The form of a RIFF/WAVE file is defined on page 56 of "Multimedia Programming Interface and Data Specifications" and again on page 12 of "New Multimedia Data Types and Data Techniques" as:

<fmt-ck>            // Format
[<fact-ck>]         // Fact chunk
[<cue-ck>]          // Cue points
[<playlist-ck>]     // Playlist
[<assoc-data-list>] // Associated data list
<wave-data>         // Wave data

Given the notation examples, this grammar would suggest that the chunks listed should be supplied in that order. Chunks which are not listed in the grammar, but still defined for the form type (for example, smpl or inst chunks), presumably can be located anywhere.

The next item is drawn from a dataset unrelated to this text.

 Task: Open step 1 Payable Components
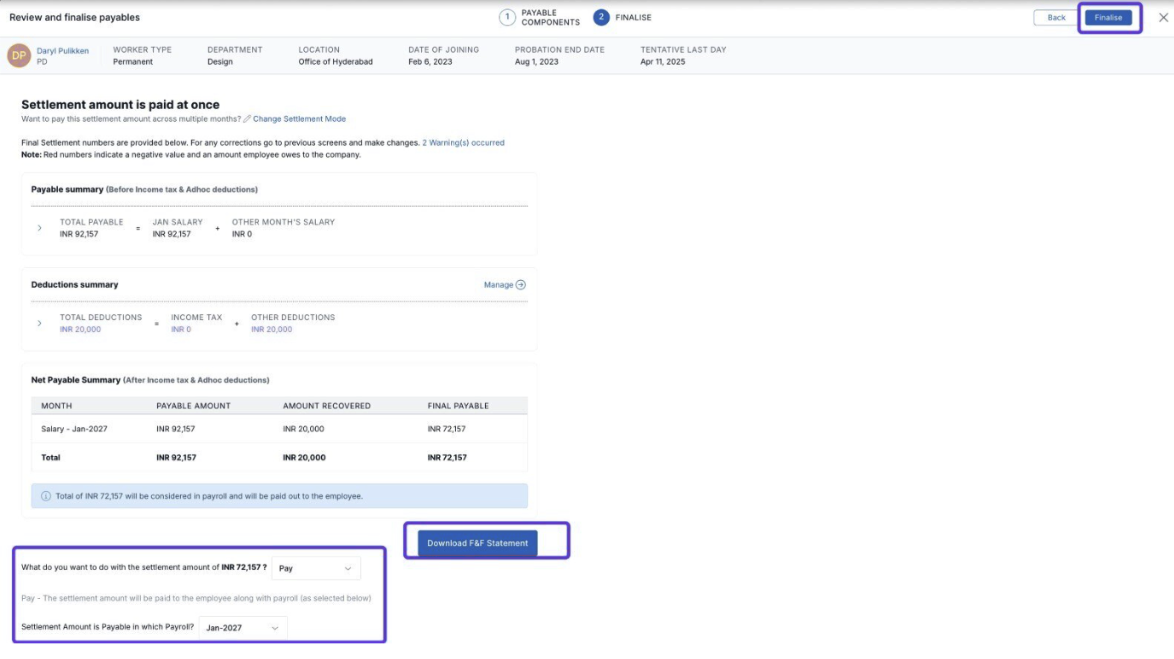(550, 18)
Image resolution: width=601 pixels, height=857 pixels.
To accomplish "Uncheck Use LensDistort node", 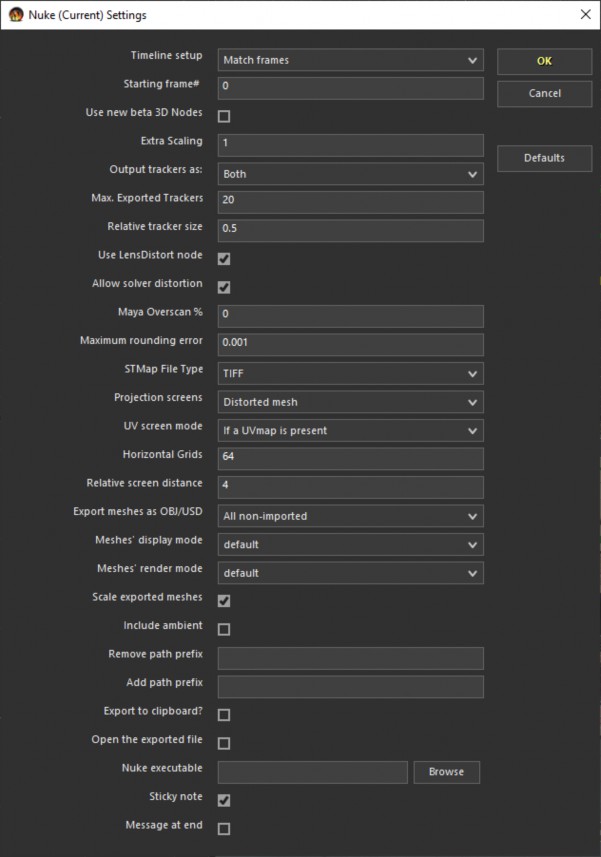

That being said, if we look at the grammar for the associated data list chunk (pp. 63 of the wave specification):

<labl-ck> // Label
<note-ck> // Note
<ltxt-ck> // Text with data length
<file-ck> // Media file

It would appear that this list must contain exactly one label, one note, one labelled text and one media file chunk. This is clearly incorrect in the specifications given the purpose of the chunk. The definition given in "New Multimedia Data Types and Data Techniques" (pp. 14) is even worse - it is completely mangled on the page. There is a stray close-brace floating towards the end of the definition (which hints that there may have been an attempt to fix the issue) but it is still incorrect. All this tends to suggest that the grammar used to define RIFF/WAVE chunks is unreliable.

In writing an implementation, I would presume that the most correct solution would be to write the chunks in the order supplied by the grammar with any additional chunks being written anywhere. *sigh* If anyone can provide more information from a reliable source to clarify the chunk ordering issue, I would appreciate it.

That's enough. I'm going to make dinner.